◆ **WHAT IS EXPECTED**:
Repeat the entries exactly, starting at the line containing "Given: Click the Drogheda town label" and continuing through the end of the entries.

(Stored data)
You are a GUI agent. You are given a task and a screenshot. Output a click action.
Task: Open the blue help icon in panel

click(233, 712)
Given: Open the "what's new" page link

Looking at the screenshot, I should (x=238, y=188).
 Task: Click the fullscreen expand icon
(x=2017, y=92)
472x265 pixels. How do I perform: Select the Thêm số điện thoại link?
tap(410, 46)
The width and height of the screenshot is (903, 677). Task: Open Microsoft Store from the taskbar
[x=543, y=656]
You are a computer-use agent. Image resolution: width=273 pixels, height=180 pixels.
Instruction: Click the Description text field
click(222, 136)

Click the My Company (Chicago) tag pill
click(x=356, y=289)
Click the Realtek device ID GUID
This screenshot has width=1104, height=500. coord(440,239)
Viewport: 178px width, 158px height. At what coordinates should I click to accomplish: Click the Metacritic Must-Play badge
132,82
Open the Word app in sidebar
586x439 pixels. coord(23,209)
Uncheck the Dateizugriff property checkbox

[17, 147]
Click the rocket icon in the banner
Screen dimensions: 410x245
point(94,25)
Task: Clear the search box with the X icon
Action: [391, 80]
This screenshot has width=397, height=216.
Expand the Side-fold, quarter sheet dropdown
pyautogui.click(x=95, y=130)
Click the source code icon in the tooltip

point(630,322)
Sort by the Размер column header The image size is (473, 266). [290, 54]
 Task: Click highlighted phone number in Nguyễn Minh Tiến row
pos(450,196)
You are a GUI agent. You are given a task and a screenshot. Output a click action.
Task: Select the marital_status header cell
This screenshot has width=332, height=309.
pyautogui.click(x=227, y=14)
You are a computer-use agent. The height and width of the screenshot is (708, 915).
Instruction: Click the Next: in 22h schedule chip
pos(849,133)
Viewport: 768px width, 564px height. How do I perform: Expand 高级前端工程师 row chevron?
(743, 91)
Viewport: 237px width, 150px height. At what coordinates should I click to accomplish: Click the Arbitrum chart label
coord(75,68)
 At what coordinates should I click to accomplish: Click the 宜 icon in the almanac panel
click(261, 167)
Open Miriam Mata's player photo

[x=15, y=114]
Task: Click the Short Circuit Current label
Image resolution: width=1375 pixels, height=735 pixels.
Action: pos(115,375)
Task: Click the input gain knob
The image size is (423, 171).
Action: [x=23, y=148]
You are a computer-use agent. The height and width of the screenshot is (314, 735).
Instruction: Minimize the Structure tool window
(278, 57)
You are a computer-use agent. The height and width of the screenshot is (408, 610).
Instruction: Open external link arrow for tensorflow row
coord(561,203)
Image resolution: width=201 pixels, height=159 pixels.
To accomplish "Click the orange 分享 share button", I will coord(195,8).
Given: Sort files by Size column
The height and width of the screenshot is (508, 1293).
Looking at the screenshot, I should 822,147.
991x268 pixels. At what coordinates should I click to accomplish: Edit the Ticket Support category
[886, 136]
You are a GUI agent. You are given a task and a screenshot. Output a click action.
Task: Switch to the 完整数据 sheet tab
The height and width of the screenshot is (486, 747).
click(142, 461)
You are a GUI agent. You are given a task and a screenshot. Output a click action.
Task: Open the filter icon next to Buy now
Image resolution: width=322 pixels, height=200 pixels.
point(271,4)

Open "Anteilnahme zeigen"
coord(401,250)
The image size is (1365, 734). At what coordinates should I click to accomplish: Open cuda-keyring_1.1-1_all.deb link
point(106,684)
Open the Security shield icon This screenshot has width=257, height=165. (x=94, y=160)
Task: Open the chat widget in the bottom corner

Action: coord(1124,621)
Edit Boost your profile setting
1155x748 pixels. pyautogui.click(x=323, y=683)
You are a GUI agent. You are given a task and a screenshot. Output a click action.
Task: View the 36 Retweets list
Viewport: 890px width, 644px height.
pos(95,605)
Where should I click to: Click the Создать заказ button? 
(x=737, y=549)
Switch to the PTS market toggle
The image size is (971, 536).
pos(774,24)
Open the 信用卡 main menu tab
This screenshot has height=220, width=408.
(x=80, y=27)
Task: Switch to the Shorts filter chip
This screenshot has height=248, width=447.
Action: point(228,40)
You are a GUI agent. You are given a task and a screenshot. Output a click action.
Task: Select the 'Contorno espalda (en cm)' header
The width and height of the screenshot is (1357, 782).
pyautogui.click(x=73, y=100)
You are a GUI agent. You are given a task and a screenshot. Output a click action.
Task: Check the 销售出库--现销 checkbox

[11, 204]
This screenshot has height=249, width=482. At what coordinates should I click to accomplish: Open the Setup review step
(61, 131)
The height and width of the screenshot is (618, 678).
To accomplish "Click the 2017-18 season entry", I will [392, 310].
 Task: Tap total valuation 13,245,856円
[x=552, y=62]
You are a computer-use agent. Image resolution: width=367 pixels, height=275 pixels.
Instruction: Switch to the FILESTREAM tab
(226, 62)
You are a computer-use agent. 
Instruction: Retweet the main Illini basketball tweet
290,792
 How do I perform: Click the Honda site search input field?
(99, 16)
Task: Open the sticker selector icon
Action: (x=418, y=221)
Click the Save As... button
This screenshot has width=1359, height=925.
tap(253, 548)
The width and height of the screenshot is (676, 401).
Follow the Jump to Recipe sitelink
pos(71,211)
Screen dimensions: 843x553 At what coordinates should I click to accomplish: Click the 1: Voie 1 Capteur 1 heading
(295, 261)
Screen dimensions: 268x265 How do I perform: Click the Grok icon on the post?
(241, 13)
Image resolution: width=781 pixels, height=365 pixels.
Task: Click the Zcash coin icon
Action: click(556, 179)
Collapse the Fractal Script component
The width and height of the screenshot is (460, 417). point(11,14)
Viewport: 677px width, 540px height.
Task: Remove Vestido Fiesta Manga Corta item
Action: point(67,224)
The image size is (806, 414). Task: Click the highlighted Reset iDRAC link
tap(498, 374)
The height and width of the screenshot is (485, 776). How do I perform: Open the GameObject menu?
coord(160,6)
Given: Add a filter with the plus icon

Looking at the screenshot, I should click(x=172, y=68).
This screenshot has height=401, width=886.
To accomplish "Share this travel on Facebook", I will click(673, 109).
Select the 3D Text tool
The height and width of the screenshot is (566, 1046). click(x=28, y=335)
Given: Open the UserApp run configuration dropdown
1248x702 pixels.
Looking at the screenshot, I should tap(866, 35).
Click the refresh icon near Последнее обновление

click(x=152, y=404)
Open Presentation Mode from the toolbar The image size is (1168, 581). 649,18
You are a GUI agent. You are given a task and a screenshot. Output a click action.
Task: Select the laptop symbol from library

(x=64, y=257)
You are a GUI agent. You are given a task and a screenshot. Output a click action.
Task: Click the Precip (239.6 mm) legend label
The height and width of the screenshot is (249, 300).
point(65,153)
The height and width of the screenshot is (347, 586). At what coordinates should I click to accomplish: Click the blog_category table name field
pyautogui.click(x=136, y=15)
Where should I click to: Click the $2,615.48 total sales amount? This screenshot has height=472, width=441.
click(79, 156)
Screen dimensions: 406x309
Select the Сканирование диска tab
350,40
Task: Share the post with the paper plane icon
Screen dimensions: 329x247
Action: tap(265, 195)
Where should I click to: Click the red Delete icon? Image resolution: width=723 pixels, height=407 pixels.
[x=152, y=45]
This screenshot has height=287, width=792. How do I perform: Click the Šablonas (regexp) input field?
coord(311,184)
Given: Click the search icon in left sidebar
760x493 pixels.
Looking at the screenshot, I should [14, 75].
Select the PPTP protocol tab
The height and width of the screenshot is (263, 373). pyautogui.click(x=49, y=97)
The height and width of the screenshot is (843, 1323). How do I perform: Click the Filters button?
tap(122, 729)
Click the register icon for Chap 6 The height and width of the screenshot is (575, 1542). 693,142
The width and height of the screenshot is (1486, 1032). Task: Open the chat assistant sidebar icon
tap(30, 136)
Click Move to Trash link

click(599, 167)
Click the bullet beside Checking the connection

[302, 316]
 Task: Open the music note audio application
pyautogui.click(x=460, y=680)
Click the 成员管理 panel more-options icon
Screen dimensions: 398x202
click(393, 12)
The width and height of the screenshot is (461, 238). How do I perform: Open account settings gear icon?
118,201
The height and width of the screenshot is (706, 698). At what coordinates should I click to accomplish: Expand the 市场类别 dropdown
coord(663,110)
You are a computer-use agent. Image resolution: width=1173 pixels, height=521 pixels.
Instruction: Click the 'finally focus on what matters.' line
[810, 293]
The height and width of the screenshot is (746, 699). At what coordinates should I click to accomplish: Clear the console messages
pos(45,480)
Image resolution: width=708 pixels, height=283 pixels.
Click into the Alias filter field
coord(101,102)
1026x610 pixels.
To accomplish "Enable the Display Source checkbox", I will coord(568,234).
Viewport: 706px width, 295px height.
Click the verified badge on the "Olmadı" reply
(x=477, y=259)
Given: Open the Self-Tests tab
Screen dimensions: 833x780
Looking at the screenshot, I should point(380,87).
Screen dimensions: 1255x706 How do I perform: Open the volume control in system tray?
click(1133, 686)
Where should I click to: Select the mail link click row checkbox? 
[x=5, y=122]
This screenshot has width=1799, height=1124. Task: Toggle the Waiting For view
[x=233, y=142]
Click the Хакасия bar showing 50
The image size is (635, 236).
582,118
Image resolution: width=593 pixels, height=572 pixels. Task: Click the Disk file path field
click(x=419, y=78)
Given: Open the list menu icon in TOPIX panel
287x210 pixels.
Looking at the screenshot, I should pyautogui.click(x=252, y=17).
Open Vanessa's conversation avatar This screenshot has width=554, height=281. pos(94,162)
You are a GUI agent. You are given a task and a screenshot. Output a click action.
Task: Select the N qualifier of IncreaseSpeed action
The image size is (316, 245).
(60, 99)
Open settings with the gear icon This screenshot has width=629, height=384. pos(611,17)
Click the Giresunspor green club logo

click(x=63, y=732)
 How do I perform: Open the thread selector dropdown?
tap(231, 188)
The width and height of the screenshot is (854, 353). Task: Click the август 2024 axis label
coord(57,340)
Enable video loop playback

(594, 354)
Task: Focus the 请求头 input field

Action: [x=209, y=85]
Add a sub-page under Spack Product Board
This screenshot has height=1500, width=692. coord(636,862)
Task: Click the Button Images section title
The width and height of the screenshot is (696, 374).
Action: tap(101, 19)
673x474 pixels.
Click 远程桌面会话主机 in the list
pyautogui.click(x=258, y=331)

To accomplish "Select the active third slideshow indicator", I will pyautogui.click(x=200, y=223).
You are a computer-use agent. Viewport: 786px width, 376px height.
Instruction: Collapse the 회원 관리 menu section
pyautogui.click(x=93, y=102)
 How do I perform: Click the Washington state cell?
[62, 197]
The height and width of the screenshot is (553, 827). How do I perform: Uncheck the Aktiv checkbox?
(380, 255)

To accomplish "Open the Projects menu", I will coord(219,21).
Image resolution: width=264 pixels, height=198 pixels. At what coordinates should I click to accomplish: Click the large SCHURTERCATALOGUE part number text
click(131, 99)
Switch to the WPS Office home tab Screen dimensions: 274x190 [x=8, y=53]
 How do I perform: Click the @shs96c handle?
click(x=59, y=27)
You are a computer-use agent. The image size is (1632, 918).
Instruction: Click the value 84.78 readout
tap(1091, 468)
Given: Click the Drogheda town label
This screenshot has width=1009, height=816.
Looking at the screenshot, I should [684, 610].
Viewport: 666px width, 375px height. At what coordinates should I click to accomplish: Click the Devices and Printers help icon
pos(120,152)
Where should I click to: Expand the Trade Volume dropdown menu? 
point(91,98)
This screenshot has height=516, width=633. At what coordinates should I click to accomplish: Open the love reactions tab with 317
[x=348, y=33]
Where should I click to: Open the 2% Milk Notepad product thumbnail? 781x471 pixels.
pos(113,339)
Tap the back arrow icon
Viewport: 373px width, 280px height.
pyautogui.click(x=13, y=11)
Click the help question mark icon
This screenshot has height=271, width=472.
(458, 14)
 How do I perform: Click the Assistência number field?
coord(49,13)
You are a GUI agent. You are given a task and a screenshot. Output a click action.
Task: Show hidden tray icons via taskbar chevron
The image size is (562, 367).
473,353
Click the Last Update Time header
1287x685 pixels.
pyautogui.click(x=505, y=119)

◆ **RESPONSE FOR THIS EXERCISE**:
Given: Click the Drogheda town label
This screenshot has width=1009, height=816.
Looking at the screenshot, I should [684, 610].
Viewport: 666px width, 375px height. At what coordinates should I click to accomplish: Click the Devices and Printers help icon
pos(120,152)
Where should I click to: Expand the Trade Volume dropdown menu? 
point(91,98)
This screenshot has height=516, width=633. At what coordinates should I click to accomplish: Open the love reactions tab with 317
[x=348, y=33]
Where should I click to: Open the 2% Milk Notepad product thumbnail? 781x471 pixels.
pos(113,339)
Tap the back arrow icon
Viewport: 373px width, 280px height.
pyautogui.click(x=13, y=11)
Click the help question mark icon
This screenshot has height=271, width=472.
(458, 14)
 How do I perform: Click the Assistência number field?
coord(49,13)
You are a GUI agent. You are given a task and a screenshot. Output a click action.
Task: Show hidden tray icons via taskbar chevron
The image size is (562, 367).
473,353
Click the Last Update Time header
1287x685 pixels.
pyautogui.click(x=505, y=119)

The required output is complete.